"There's a couple of key lessons," he says. "The Army is about the largest healthcare practice in the country. We have a coordinated EMR, so care delivered elsewhere can be viewed anywhere else."
In integration of primary care and mental health, Warner has developed programs in which nurse case managers serve as the bridge to primary care physicians.
"This represents one of the largest benefits we've seen and can be incorporated in any healthcare system," he says.
In short, with a captive audience of service members who will access military healthcare for a number of years, the Army has embraced a population health model, Warner says. The Army's Healthcare Effectiveness Data and Information Set (HEDIS) helps care coordinators make decisions on early intervention based on population health metrics and screening soldiers for exposures, disabilities or problems coming from their deployments, including depression and PTSD.

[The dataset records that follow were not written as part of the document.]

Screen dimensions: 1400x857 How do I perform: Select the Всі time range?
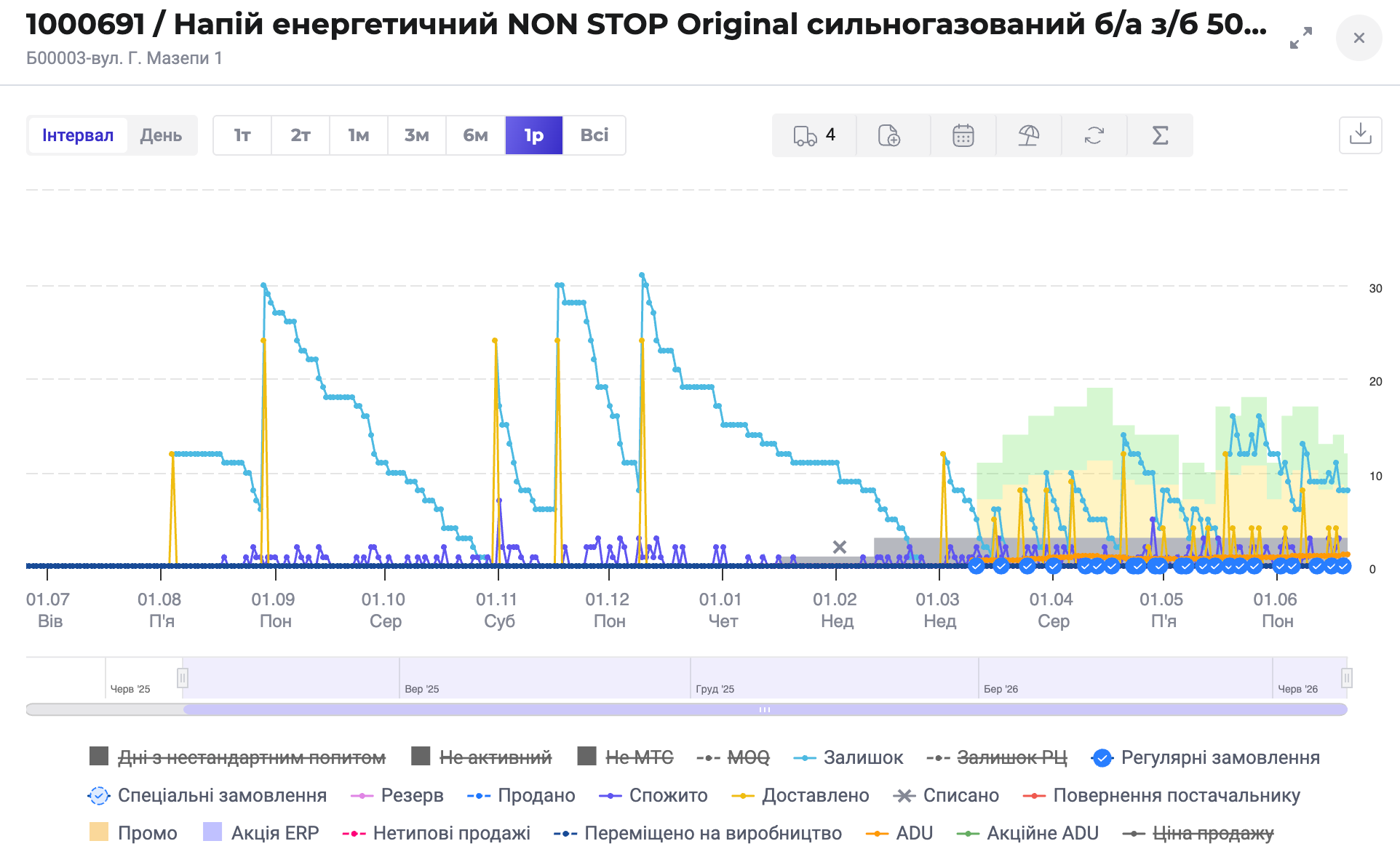click(x=594, y=135)
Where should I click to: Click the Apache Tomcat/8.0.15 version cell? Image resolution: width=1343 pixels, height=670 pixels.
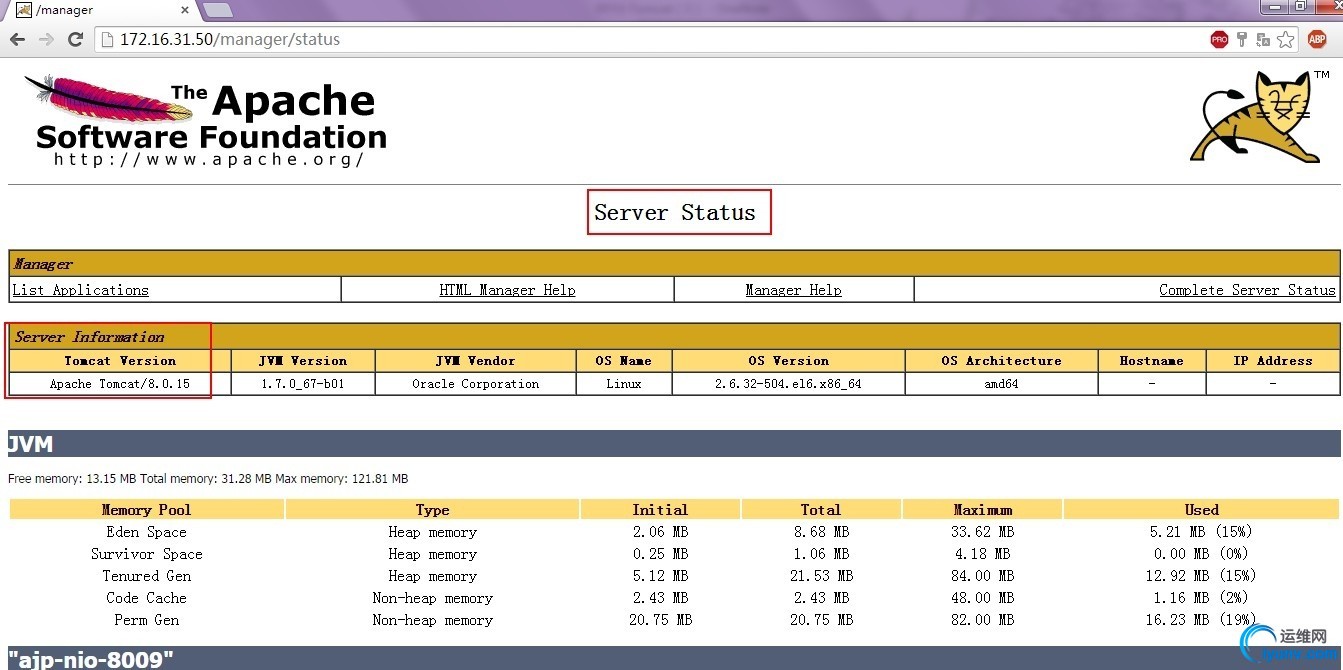[x=119, y=384]
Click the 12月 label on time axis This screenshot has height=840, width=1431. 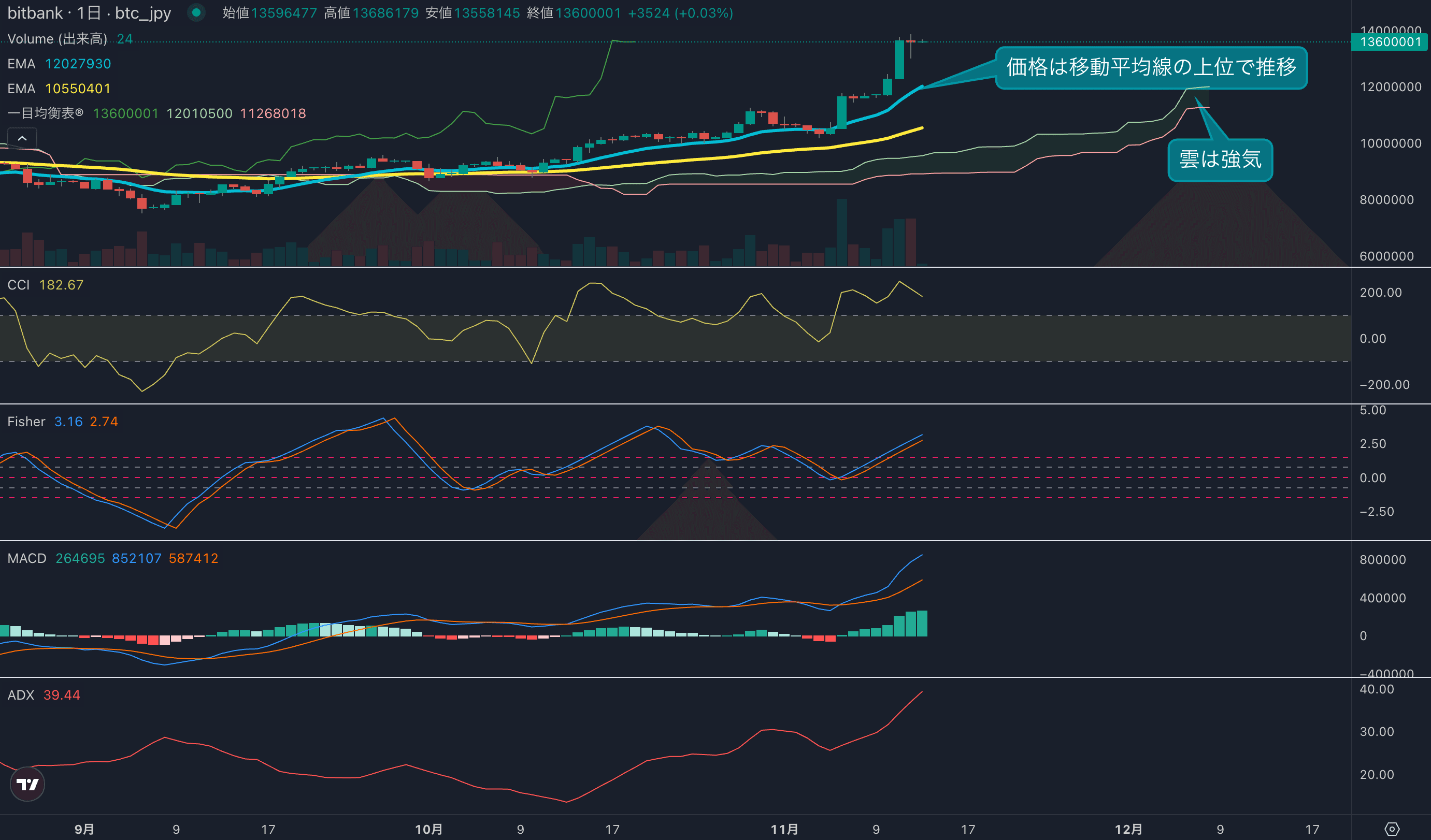tap(1128, 829)
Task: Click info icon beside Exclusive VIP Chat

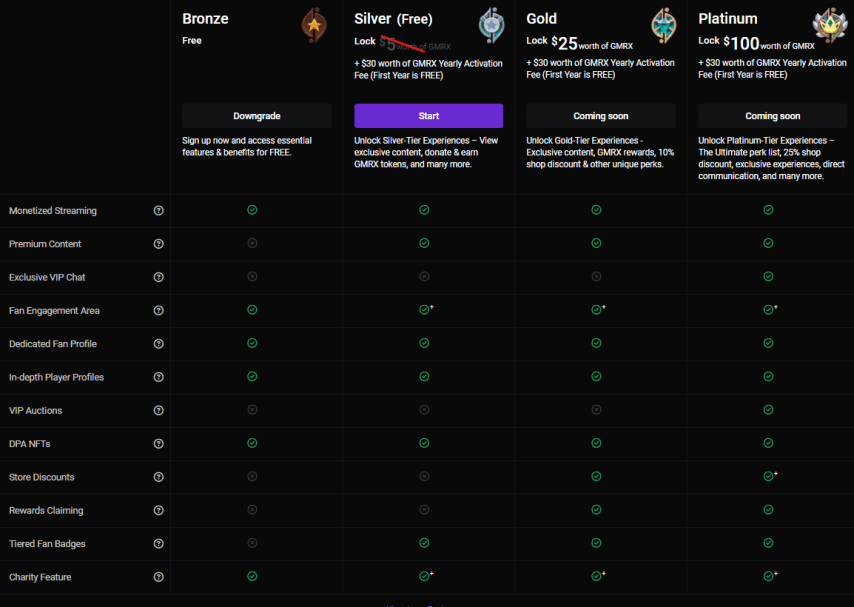Action: coord(158,277)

"This allows us the ability to identify conditions early, which in the long run, decreases the amount of healthcare costs they will require," he says. "We feel we've done a good job on prevention as opposed to treatment."
That's fine for the Army, you might be saying to yourself, but civilian hospitals don't have the assurance of hanging onto a captive population where such early interventions are practically guaranteed to reduce treatment costs through prevention. Or do they?
Most hospitals are the largest employers in their immediate area. All of the people who work there tend to do so for long periods of time. Focusing on that group might possibly provide valuable experience and a stable population for hospitals to begin their population health and care coordination journey, no?